WHAT IS ASKED:
1. In the pig hunt thread, what price does the Michigan Trophy Hunts post quote, and what does it cover?
2. Write the body of the next post in the pig hunt thread, picking up after its final line.

EXCERPTED TEXT:

______________________________

# Pig Hunt



## stinky reinke (Dec 13, 2007)

I am planning on doing a Boar Hunt for my Bachelor party this coming spring. Does anyone know of a ranch near the thumb where my buddies and I can have a good time at a reasonable price. I haven't done much research on ranches yet, thought I would check here to get some ideas.


----------



## Ferris_StateHunter (Apr 24, 2006)

There is one in cheasening that has 800 acres I heard does a good job. Like 400-450 for a two day hunt with overnight stay and food. Not bad of price compared to some of the one day hunts out there...


----------



## midan (Oct 6, 2005)

been to mid-thumb game ranch midthumbgameranch.net
had a good time prices are $350 for 4 or more dan


----------



## walleyeman2073 (Jan 3, 2008)

the bad river ranch is good i can give you the number


----------



## stinky reinke (Dec 13, 2007)

Thanks a lot guys, if you have any numbers or other info for me that would be great. Now I have a place to start the search. I'll let you know what I come up with.


----------



## skyhawk1 (Jun 20, 2006)

don't forget trophy ranch in UBLY!!!!


----------



## walleyeman2073 (Jan 3, 2008)

the bad river ranch 1989 627 0582 his name is eric tell him marc sent you


----------



## ant1901 (May 12, 2007)

IS there a webiste for the bad river ranch?


----------



## outdoor junkie (Sep 16, 2003)

That's a great idea, wish I would have thought of that for mine. Oh yeah none of my friends hunt. God I need new friends.:lol:


----------



## skyhawk1 (Jun 20, 2006)

thinkin about another hog hunt soon, junkie im me and we'll get together. I only bowhunt them. I go to trophy for around $500


----------



## WACKMASTER_2003 (Jan 13, 2003)

i went to a place called michigan trophy hunts great outfitter. 450 two night 3 day includes everything except drinks. his name is scott and he is a great guy web site is michigantrophyhunts.com


----------



## ratherbhuntin300mag (Jan 11, 2008)

Heritage Trophy hunts his name is harvey Haney cost about 450.00 and Michigan Trophy hunts his name is Scott Turner they both seem to be good people i have been talking to them cuz i am trying to find some people that went to go but have not been able to yet


----------



## Ferris_StateHunter (Apr 24, 2006)

______________________________

EXTRACTED MATERIAL:

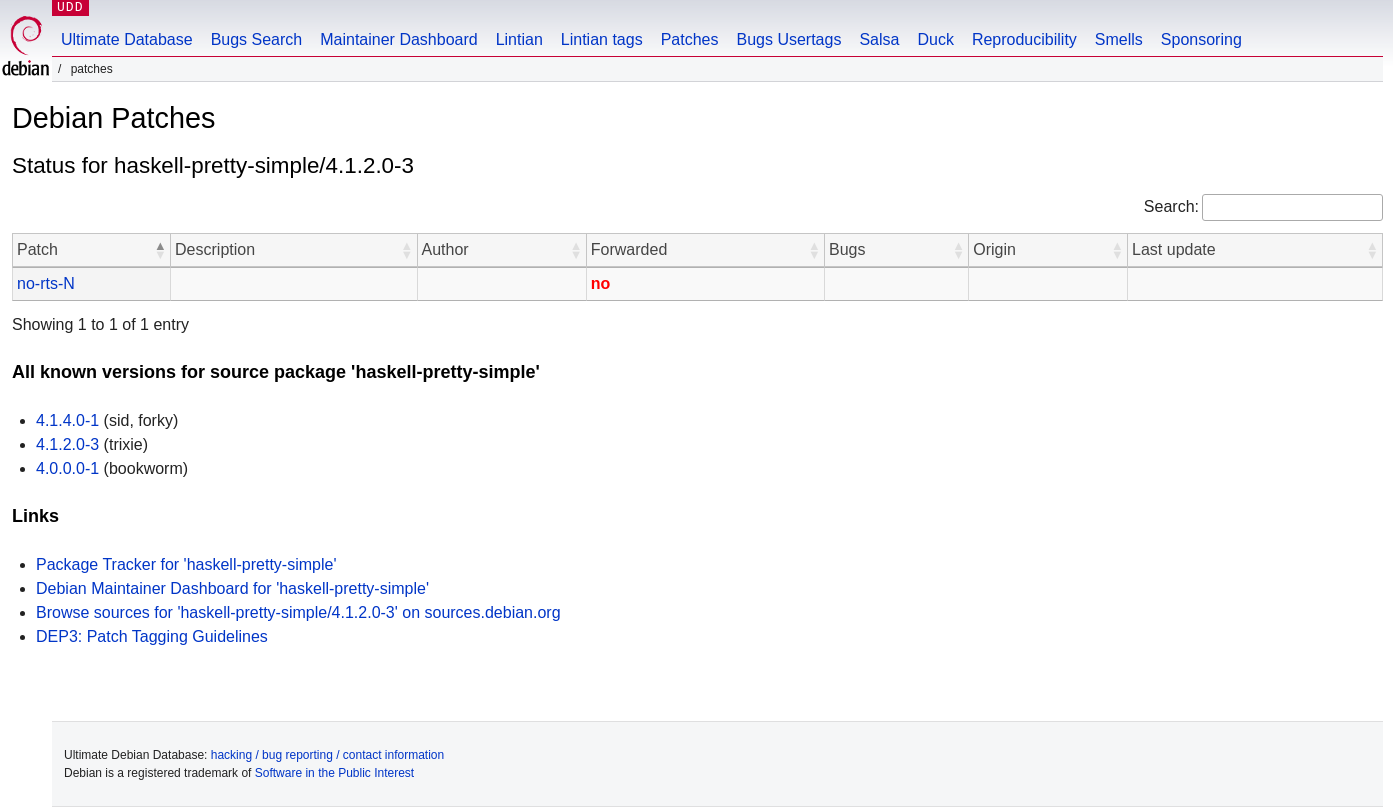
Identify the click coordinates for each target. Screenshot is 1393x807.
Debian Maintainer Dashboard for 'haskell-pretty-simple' (232, 588)
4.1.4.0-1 (67, 420)
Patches (690, 39)
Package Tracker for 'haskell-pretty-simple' (186, 564)
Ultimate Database (127, 39)
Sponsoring (1201, 39)
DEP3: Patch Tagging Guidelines (152, 636)
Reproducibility (1024, 39)
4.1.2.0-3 (67, 444)
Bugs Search (257, 39)
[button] (160, 250)
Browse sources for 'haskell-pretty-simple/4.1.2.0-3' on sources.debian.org (298, 612)
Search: (1171, 206)
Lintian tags (602, 39)
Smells (1119, 39)
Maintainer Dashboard (398, 39)
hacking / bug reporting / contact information (327, 755)
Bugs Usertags (788, 39)
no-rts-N (46, 283)
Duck (935, 39)
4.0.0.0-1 (67, 468)
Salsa (879, 39)
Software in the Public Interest (334, 773)
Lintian (519, 39)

______________________________

ANSWERS TO THE TASKS:
1. $450 for two nights and three days, including everything except drinks.

2.
WACKMASTER_2003 said:


> i went to a place called michigan trophy hunts great outfitter. 450 two night 3 day includes everything except drinks. his name is scott and he is a great guy web site is michigantrophyhunts.com


I believe thats the place I was refering to by cheasaning...

This is the place I will be going to sometime with in the next few months on my first pig hunt


----------



## stinky reinke (Dec 13, 2007)

Sounds good, I'll check into these places within the next couple of weeks, Ferris, let me know how your hunt goes, or if you need a camera man, I'd like to tag along. Let me know


----------



## GRJohnnyRingo (Jan 11, 2008)

Stinky

Dont know if you have checked this source yet, but if not, try picking up a copy of Woods-n-Water News. There are very many hunting ranches that advertise in this magazine, and they usually list their web sites and all have a PH# Listed. I found it to be a great resource for locating hunting ranches in Michigan. You can usually find it in party stores, meijer gas stations carry them, as well as Gander Mt. I have been to County line Ranch in Beaverton, and that was ok. I am planning another trip for Feb of this year, but havent picked the place just yet, I am still doing some research as to which one.


----------



## Neal (Mar 20, 2001)

ratherbhuntin300mag said:


> Heritage Trophy hunts his name is harvey Haney cost about 450.00 and Michigan Trophy hunts his name is Scott Turner they both seem to be good people i have been talking to them cuz i am trying to find some people that went to go but have not been able to yet


Heritage is located in Lupton, South of Rose City.


----------



## mich buckmaster (Nov 20, 2001)

You know I think I will start a new thread and maybe we could have a MS.COM PIG HUNT!! I think if we were to get enough people we could get a GREAT PRICE!!

I will do some research!!


----------



## Ferris_StateHunter (Apr 24, 2006)

stinky reinke said:


> Sounds good, I'll check into these places within the next couple of weeks, Ferris, let me know how your hunt goes, or if you need a camera man, I'd like to tag along. Let me know


 
Ill for sure let you know how we do. Its funny you bring up the camera man thing, As far as I know there is 4-5 of us going and we are trying to figure out how to pair everyone up for it. We are going to be doing a stalk type hunt, and I will be using a crossbow with the i think the others using a bow and one using a revolver. So it should be interesting, but should I get some good vid I will definately post it up


----------



## stinky reinke (Dec 13, 2007)

One of my buddies was just telling me that he knows a fella near Deford and he thought his name was pig man, that sells hunts for like 250. He was going to find out the guys number and give him a call, I'll keep everyone posted.


----------



## Big Reds (Oct 14, 2007)

I took a nice russian boar at trophy ranch in ubly years back. Took it with a bow and had it mounted. Down the road from trophy ranch is another place that his brother owns. I believe it was called the rooster ranch. Great pheasant hunting along with stocked trout ponds. Good times.........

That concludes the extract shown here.